■ About this task
Include no pictures. Output exactly the lines from the one that contains "Where should I click to: Click" through the final line of the entries.

Pixel coordinate grounding data
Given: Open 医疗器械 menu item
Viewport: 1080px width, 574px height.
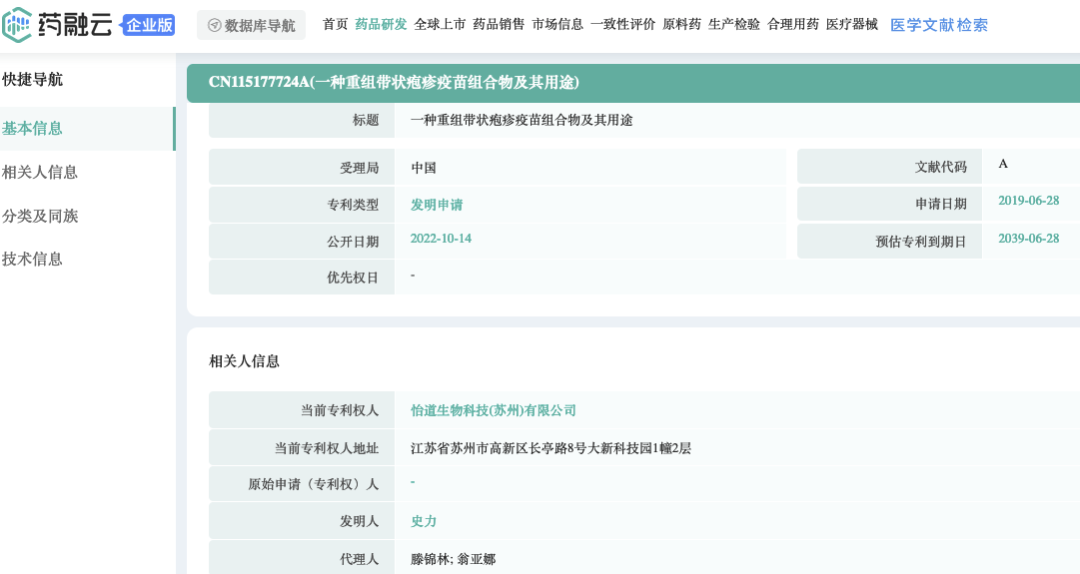Looking at the screenshot, I should pos(852,25).
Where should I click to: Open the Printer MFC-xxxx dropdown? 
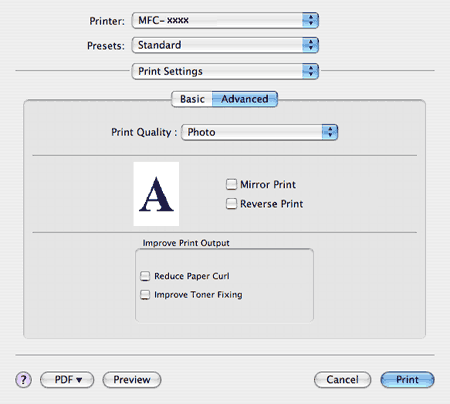(x=225, y=20)
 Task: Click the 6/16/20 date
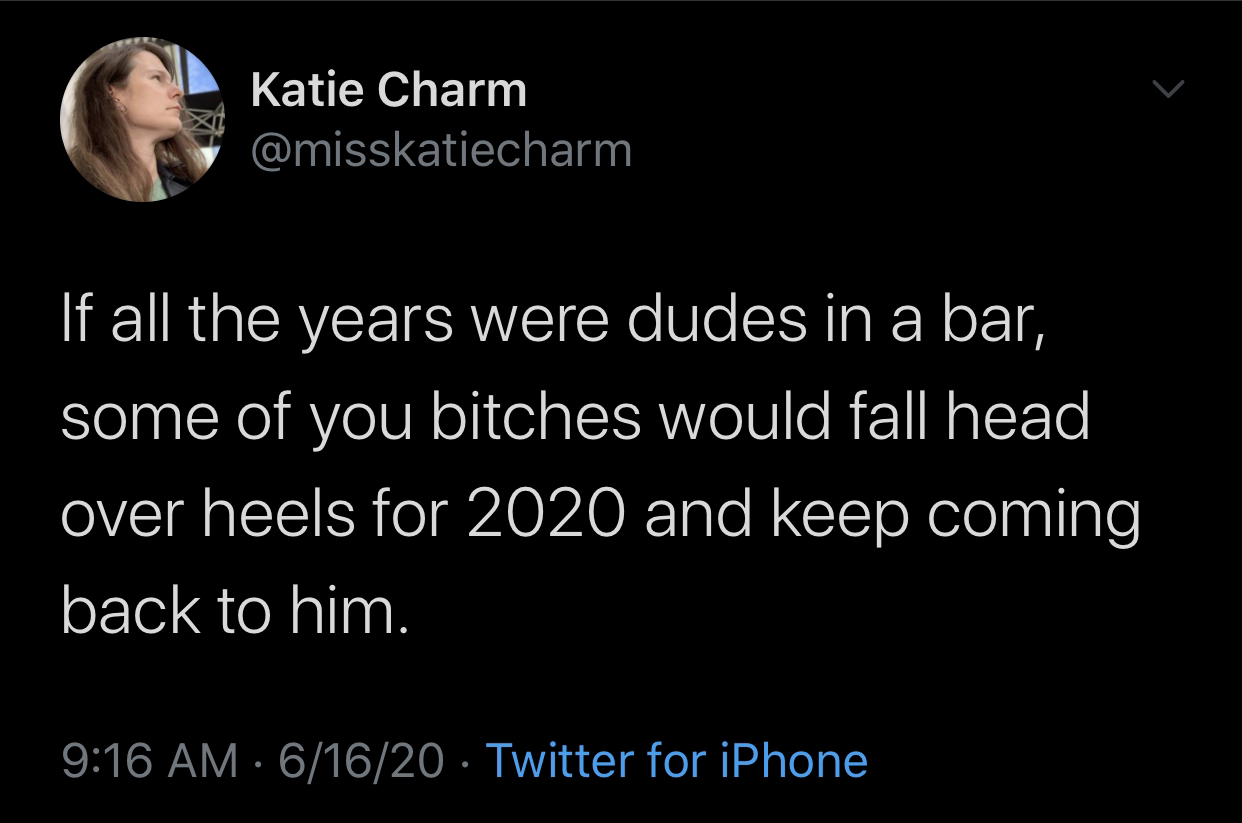[x=362, y=760]
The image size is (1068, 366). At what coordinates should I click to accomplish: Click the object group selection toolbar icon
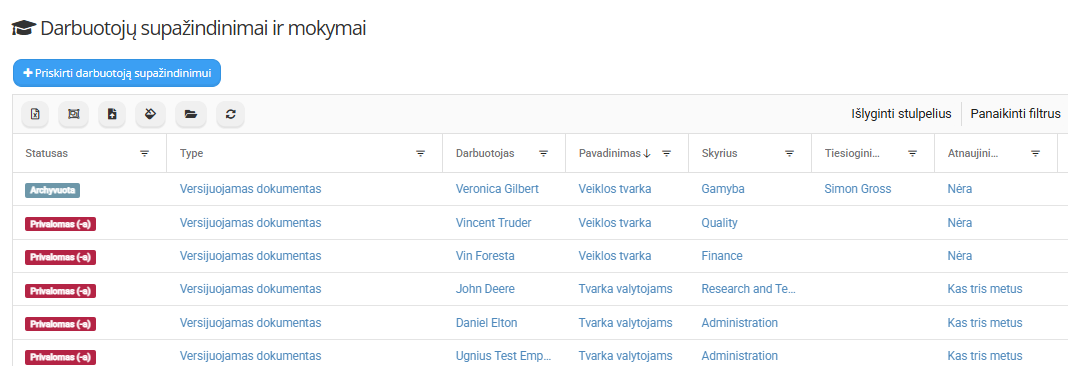point(72,115)
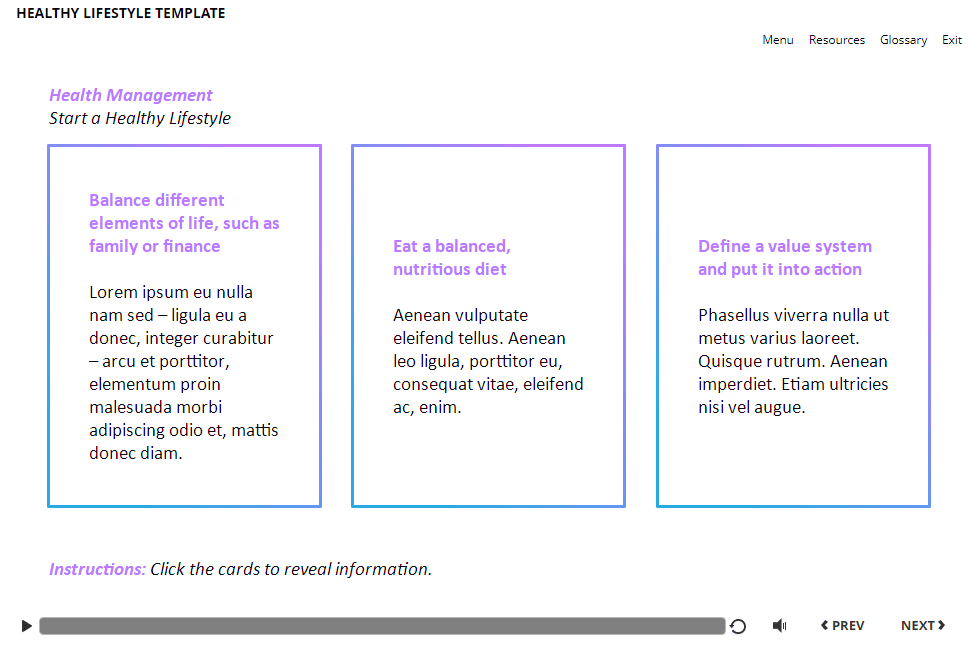Screen dimensions: 978x656
Task: Mute audio with the speaker icon
Action: (780, 626)
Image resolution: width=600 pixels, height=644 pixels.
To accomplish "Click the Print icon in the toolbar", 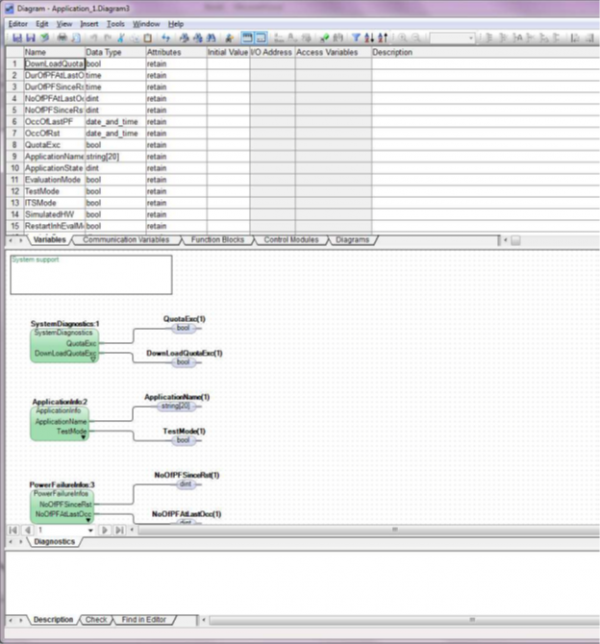I will pos(63,37).
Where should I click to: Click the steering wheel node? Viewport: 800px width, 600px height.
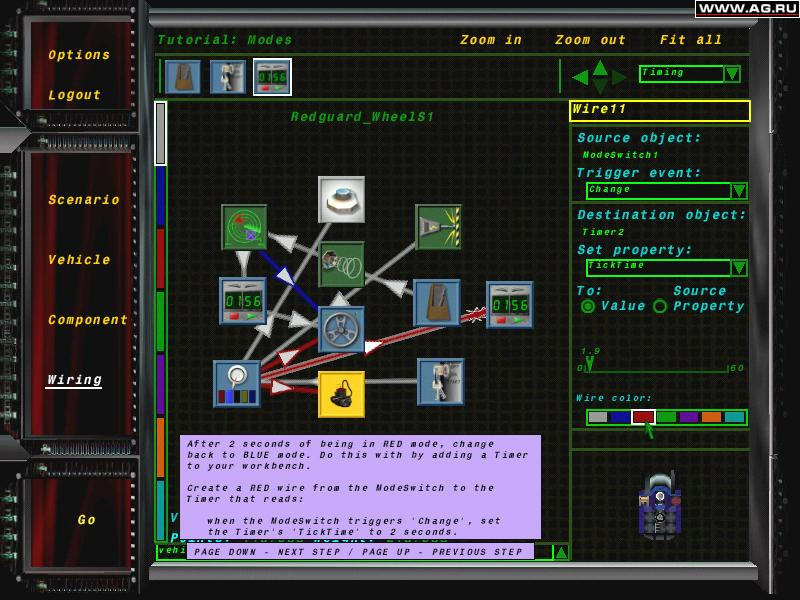(341, 330)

■ Solution for this problem
Where should I click to: Click the steering wheel node? Viewport: 800px width, 600px height.
(341, 330)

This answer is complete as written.